The cost of a scrub is just a flurry of disk reads and a reduction in performance during a scrub.

If this cost is affordable on a daily basis, then do a scrub daily. If it's only affordable less often, then do it less often.

(Whatever the case: It's not like a scrub causes any harm to the hardware or the data. It can run as frequently as you elect to tolerate.)

[-]

agapon 3 hours ago

With HDDs, it's also mechanical wear and increased chance of a failure. SSDs are not fully immune to increased load either.

[-]

ssl-3 3 hours ago

Is there any evidence that suggests that reading from a hard drive (instead of it just spinning idle) increases physical wear in any meaningful way? Likewise, is there any evidence of this for solid-state storage?

[-]

rcxdude an hour ago

Yes. Hard drives have published "Annualized Workload Rate" ratings, which are in TB/year, and the manufacturers state there is no difference between reads and writes for the purpose of this rating.

(https://www.toshiba-storage.com/trends-technology/mttf-what-...)
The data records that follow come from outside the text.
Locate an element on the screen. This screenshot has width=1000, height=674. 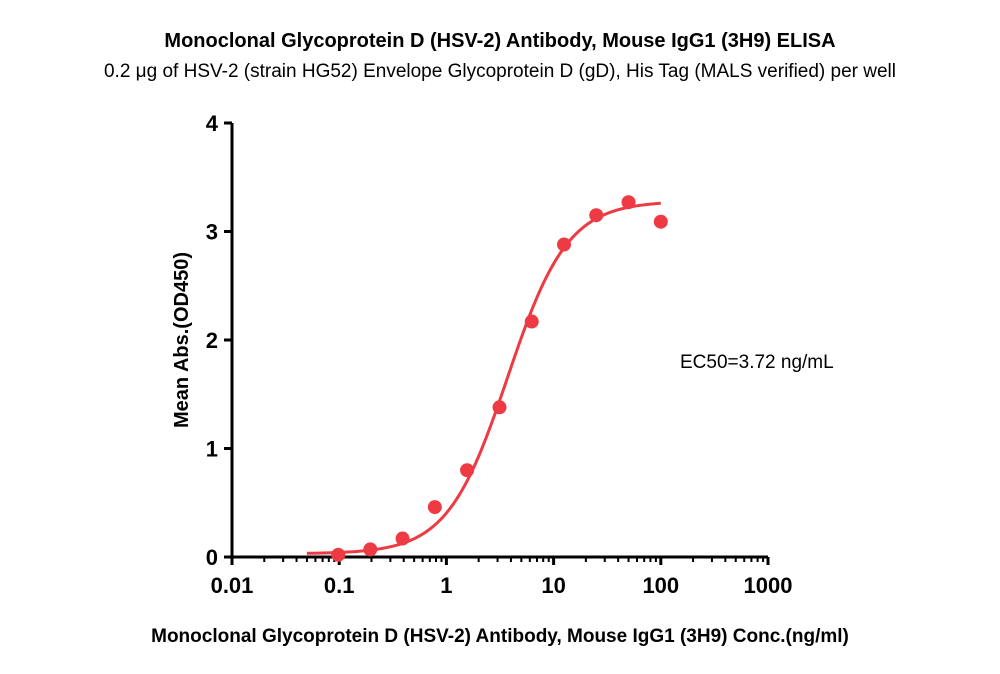
x-tick-label: 10 is located at coordinates (553, 586).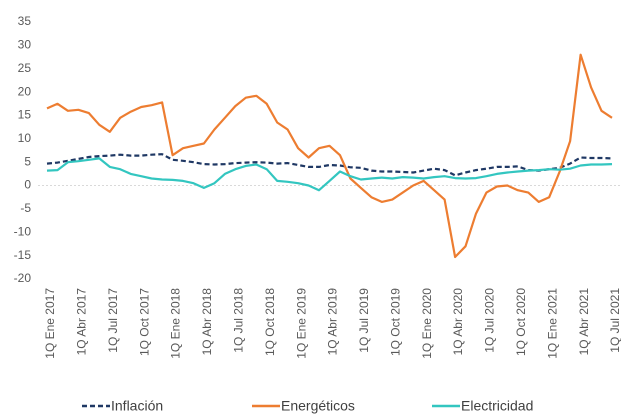 The image size is (621, 417). Describe the element at coordinates (333, 322) in the screenshot. I see `x-tick-label: 1Q Abr 2019` at that location.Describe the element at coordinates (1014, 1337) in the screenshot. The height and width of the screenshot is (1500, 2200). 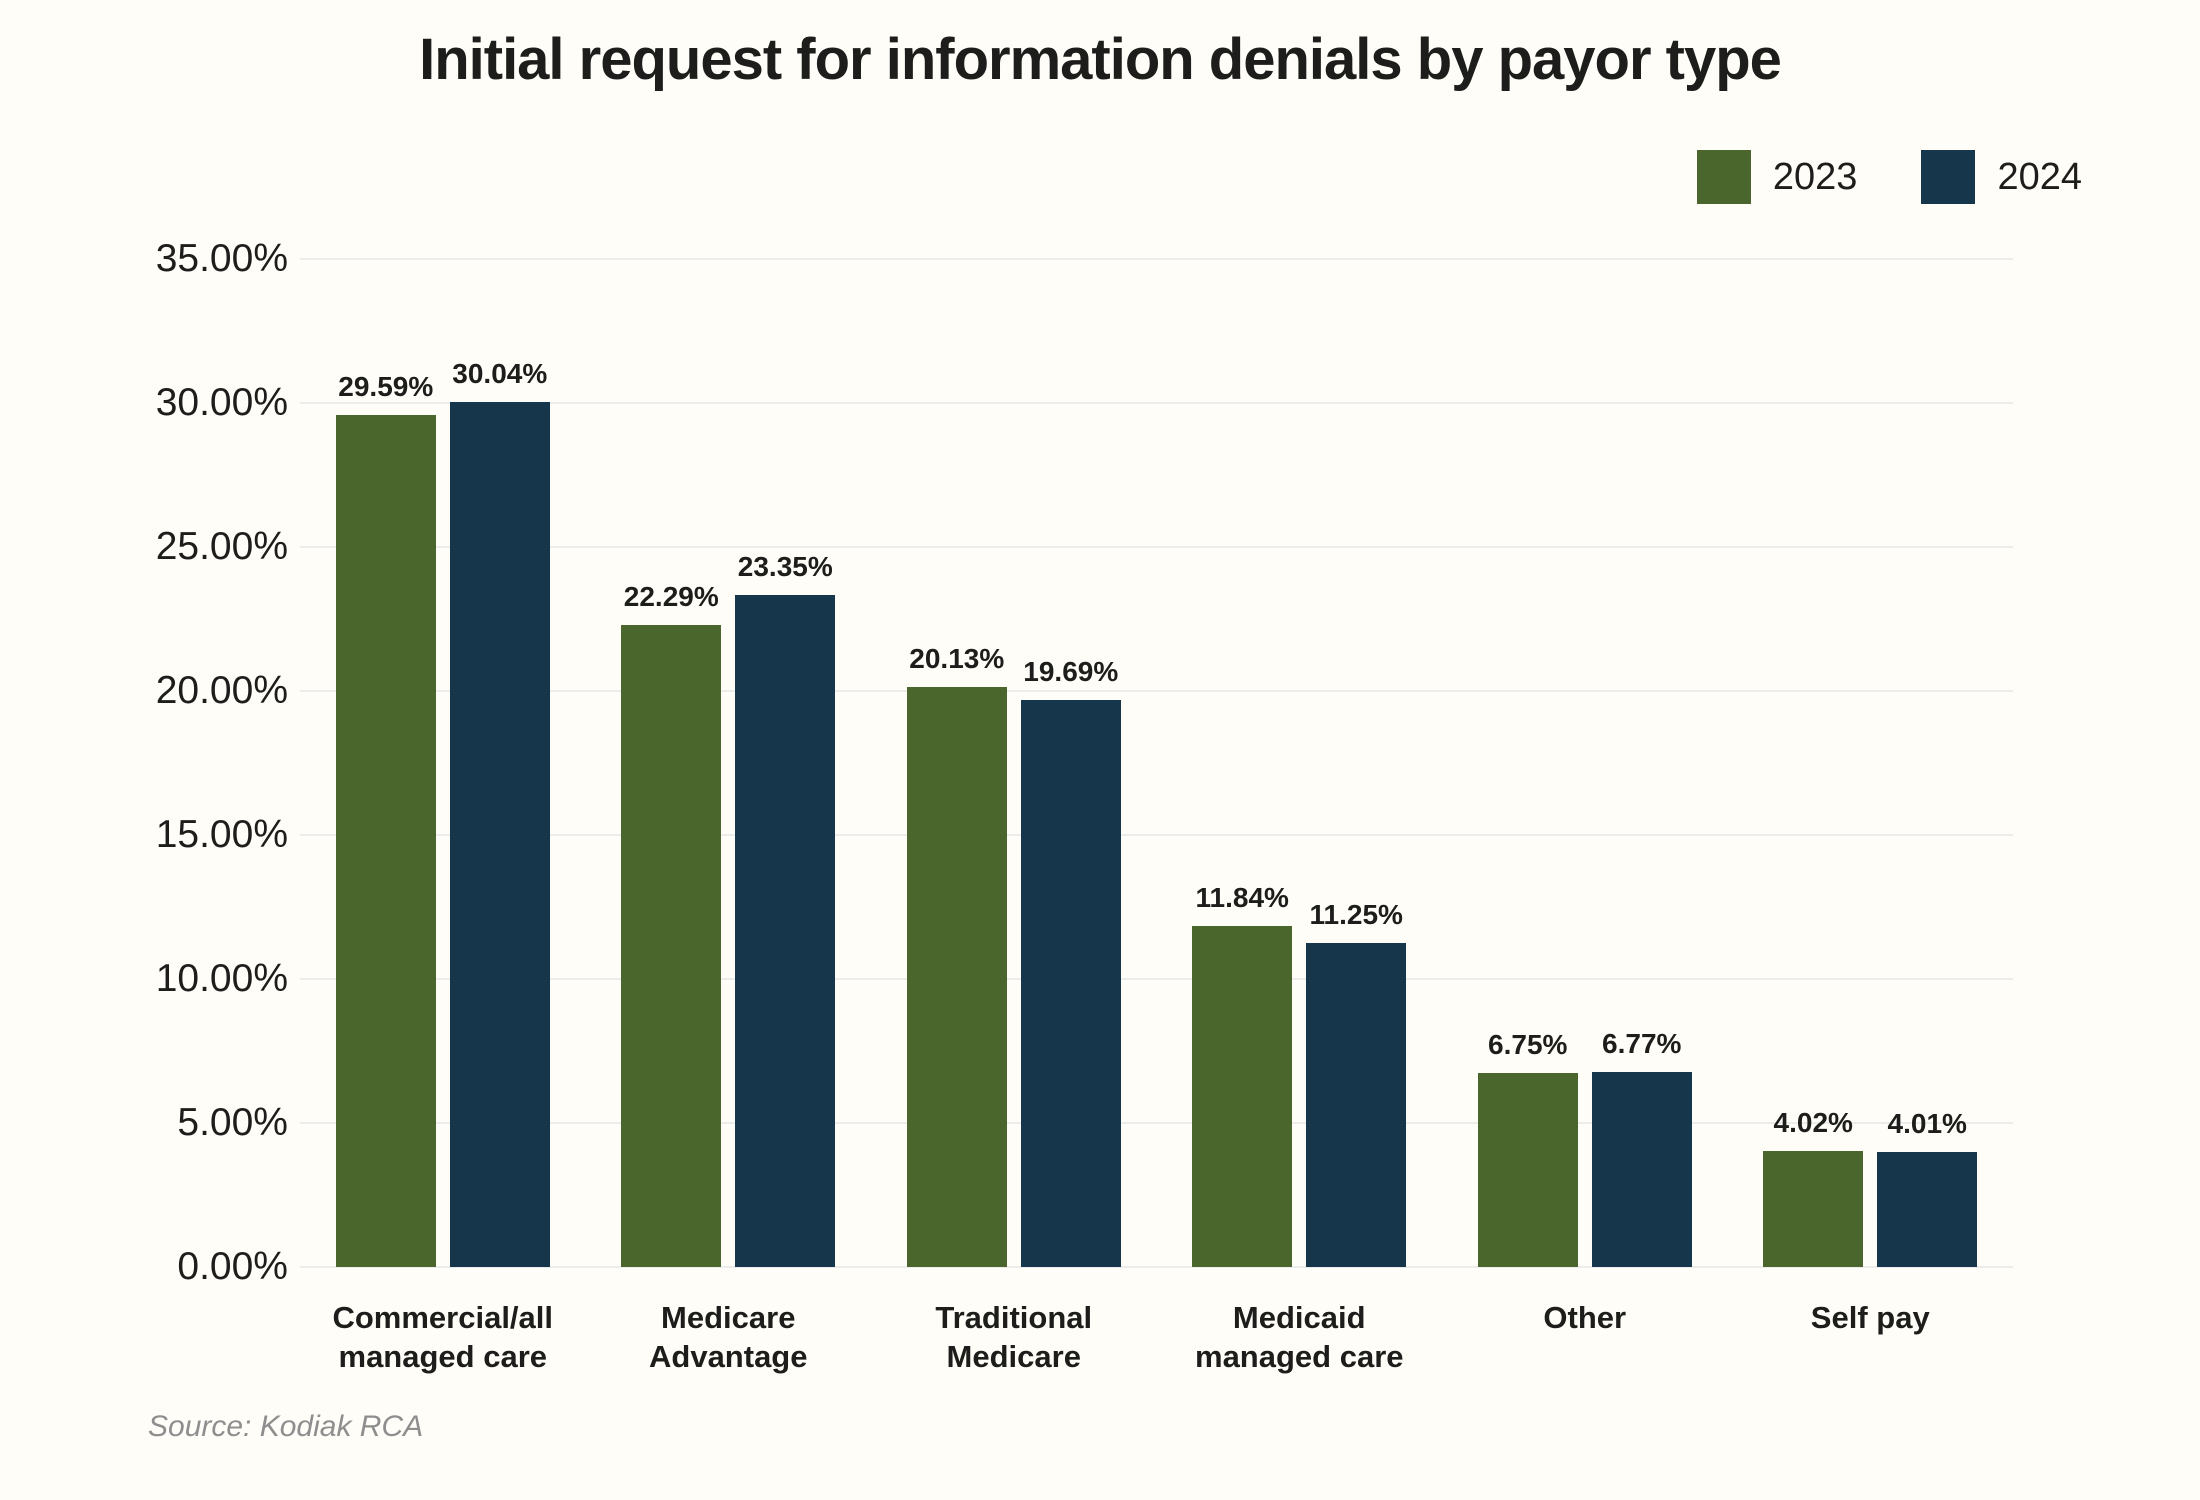
I see `x-axis-category-3: Traditional Medicare` at that location.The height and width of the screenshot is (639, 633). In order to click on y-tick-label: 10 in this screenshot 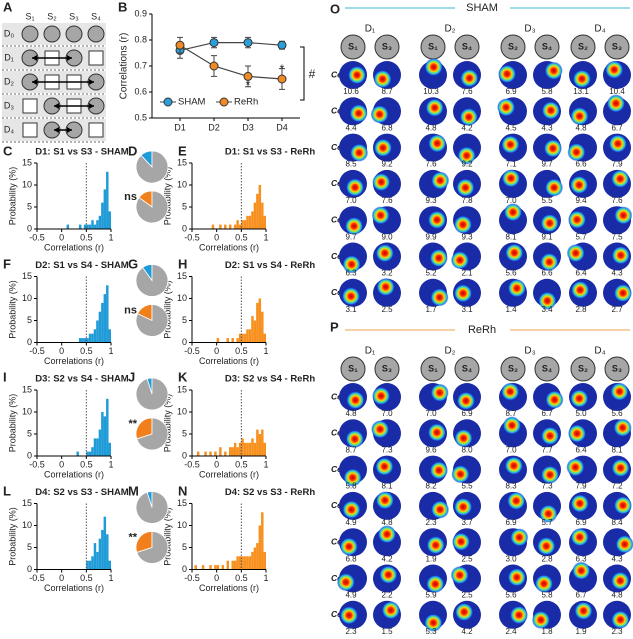, I will do `click(182, 184)`.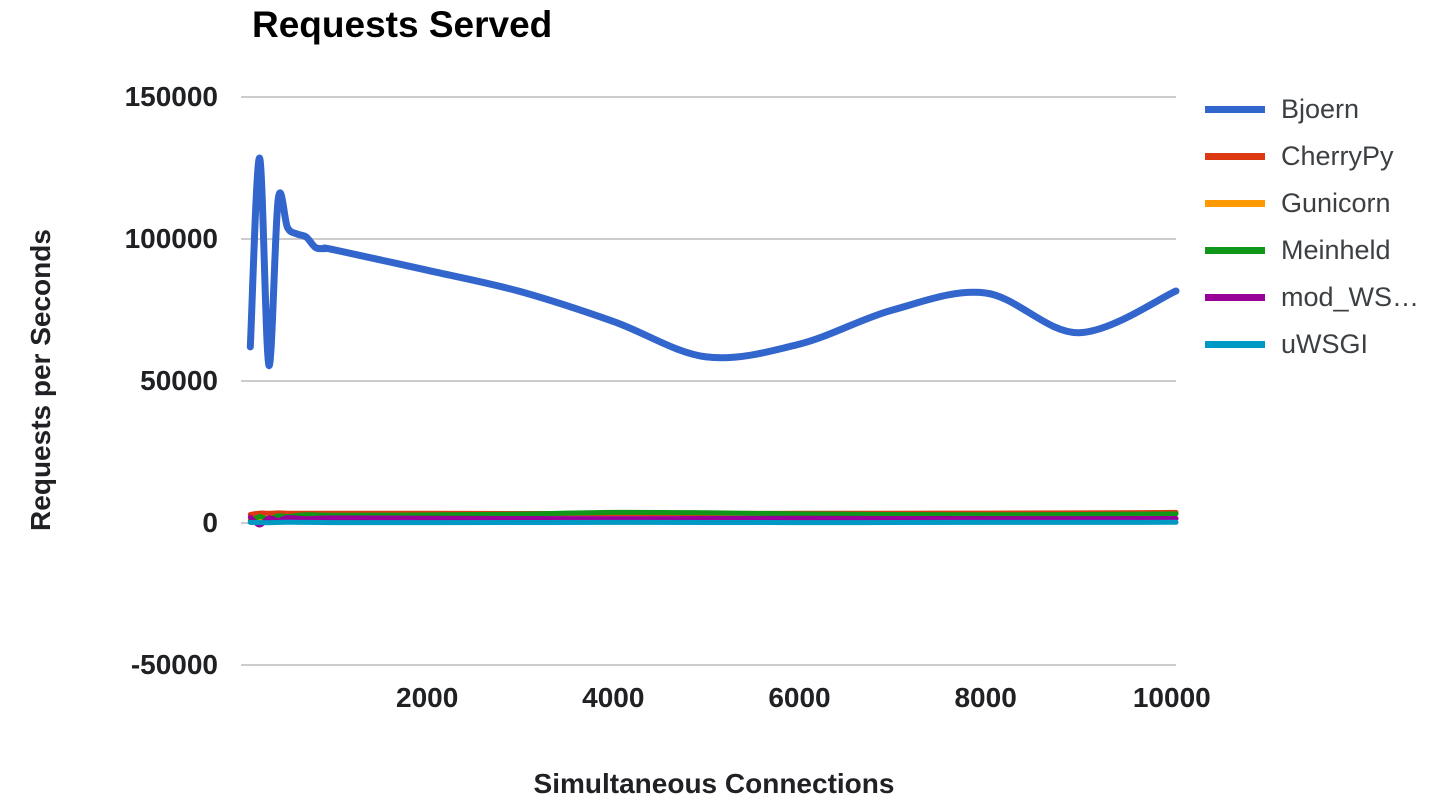  What do you see at coordinates (713, 516) in the screenshot?
I see `series-line-meinheld` at bounding box center [713, 516].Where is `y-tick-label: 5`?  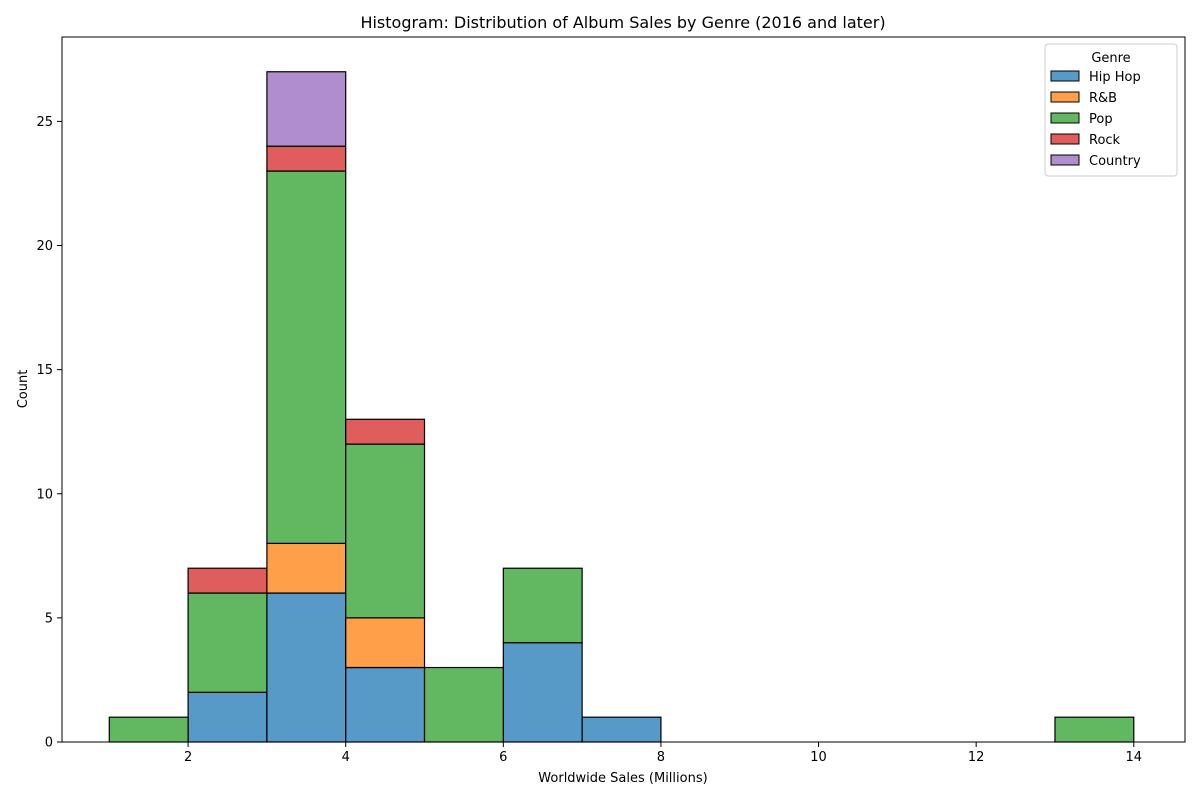 y-tick-label: 5 is located at coordinates (49, 618).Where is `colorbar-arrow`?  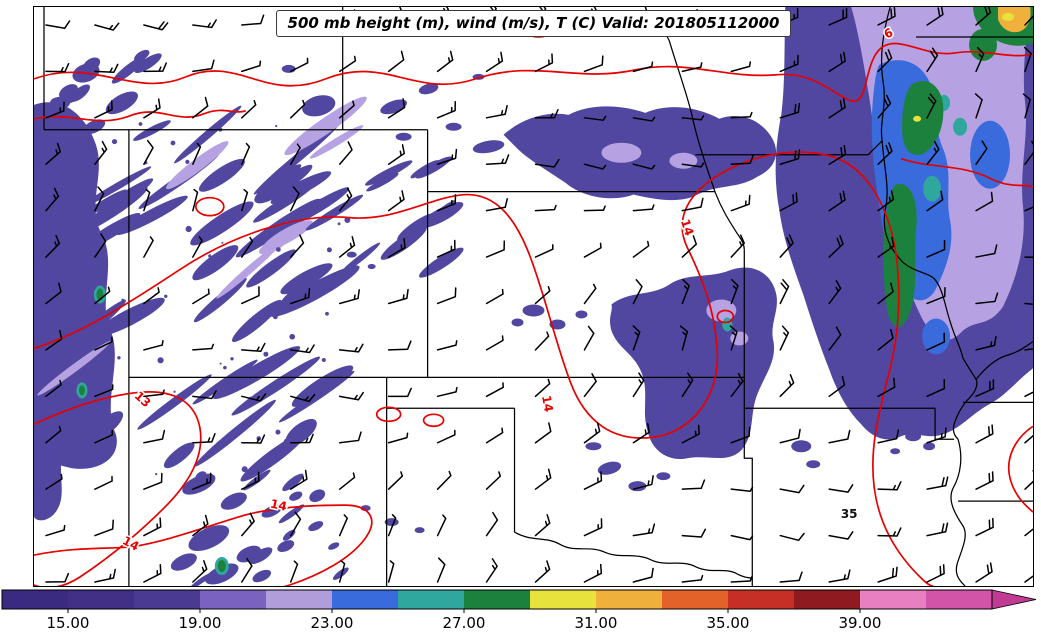 colorbar-arrow is located at coordinates (1014, 600).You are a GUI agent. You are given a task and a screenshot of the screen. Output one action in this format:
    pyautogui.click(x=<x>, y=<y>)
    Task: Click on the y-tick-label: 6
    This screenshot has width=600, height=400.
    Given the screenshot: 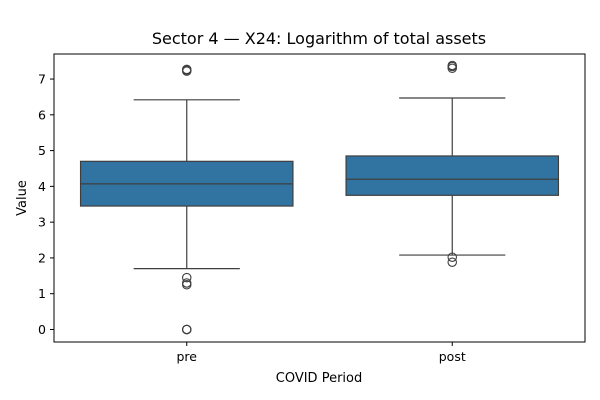 What is the action you would take?
    pyautogui.click(x=42, y=114)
For SSDs, writes matter a lot more. Reads may increase the temperature of the drive, so they'll have some effect, but I don't think I've seen a read endurance rating for an SSD.

nubinetwork 6 hours ago

Total pool size and speed. Less data scrubs faster, as do faster disks or disk topology (a 3 way stripe of nvme will scrub faster than a single sata ssd)

For what its worth, I scrub daily mostly because I can. It's completely overkill, but if it only takes half an hour, then it can run in the middle of the night while I'm sleeping.